▸ STATED TASK:
Please express the material below as a JSON list of strings, with one string per line and no blank lines. Leave the pictures out.

▸ STORED DATA:
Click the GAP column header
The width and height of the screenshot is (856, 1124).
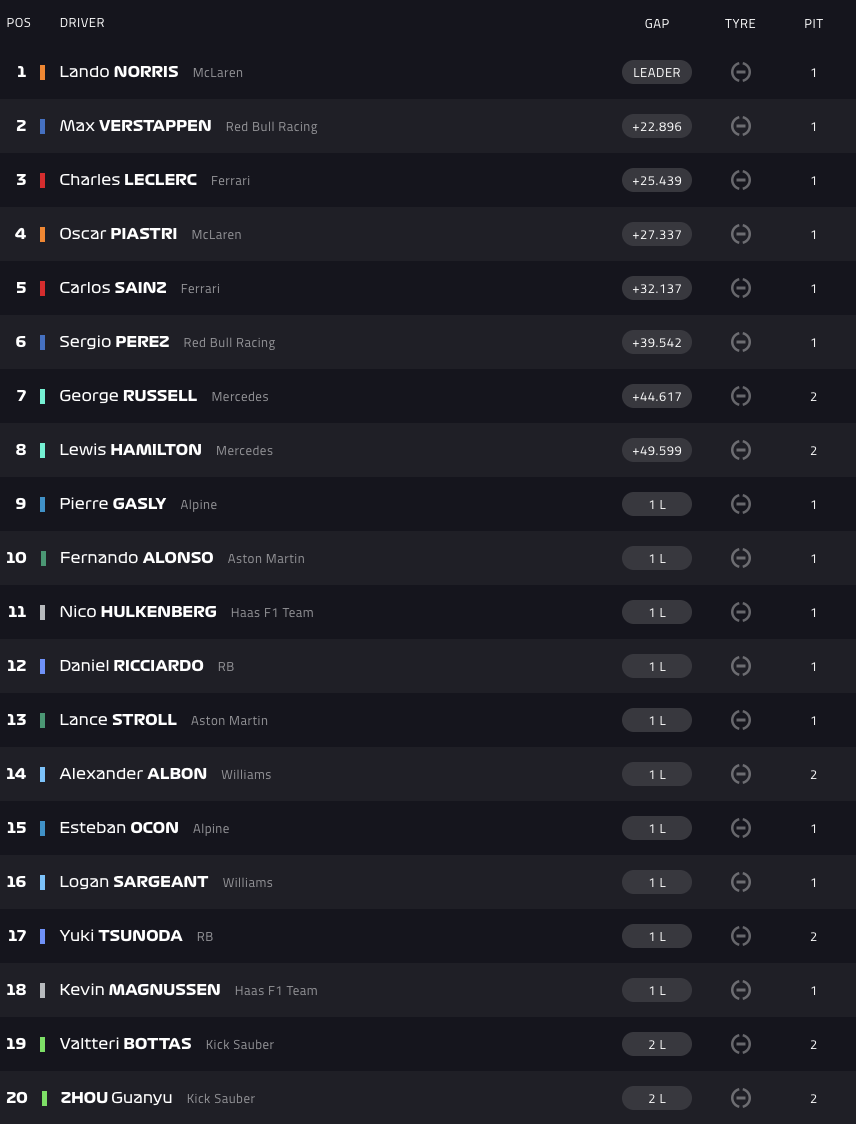point(657,23)
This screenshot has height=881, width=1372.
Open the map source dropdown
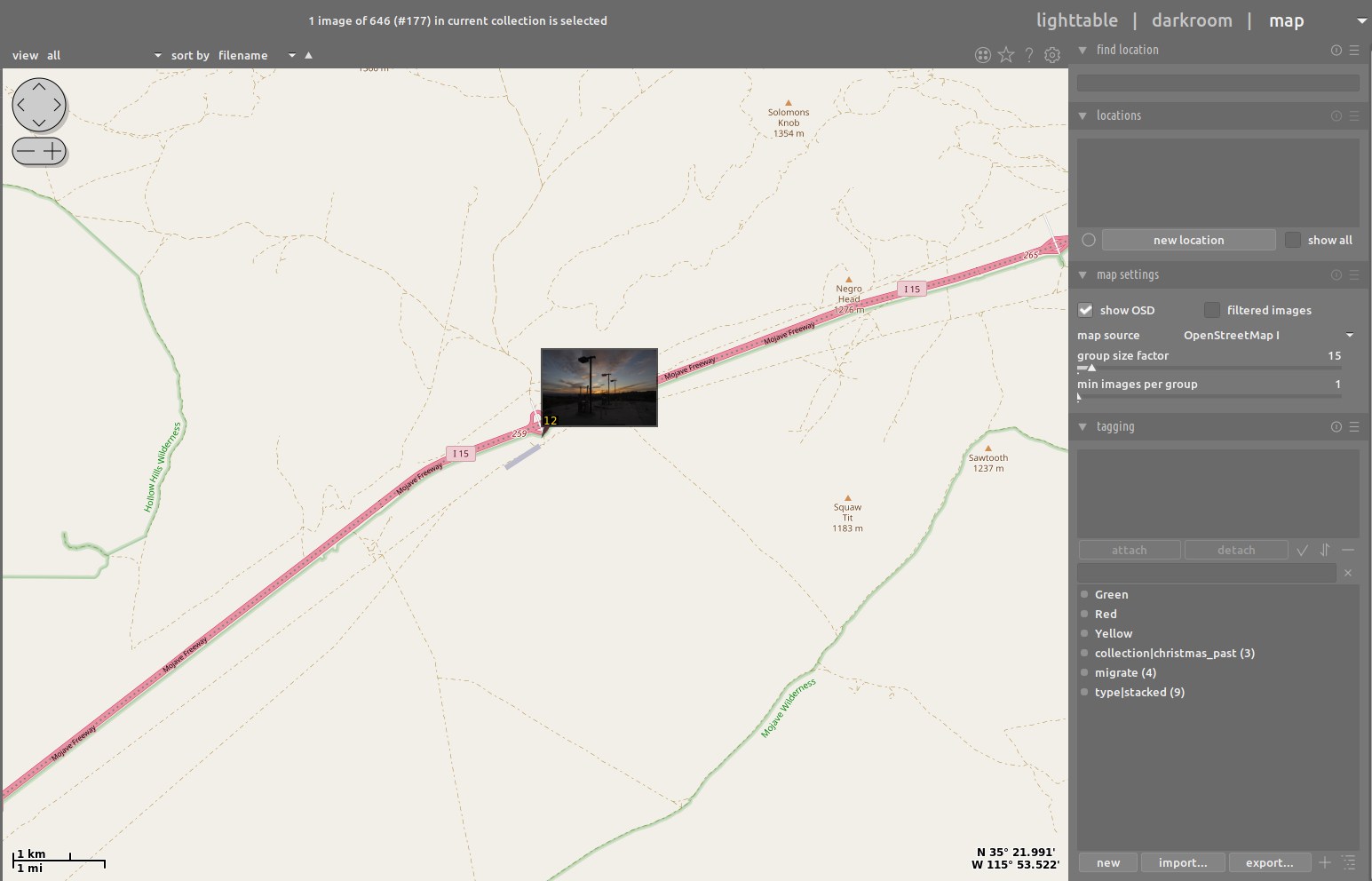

▸ RESPONSE TO THE EXERCISE:
[
  "Click the GAP column header",
  "The width and height of the screenshot is (856, 1124).",
  "point(657,23)",
  "This screenshot has height=881, width=1372.",
  "Open the map source dropdown"
]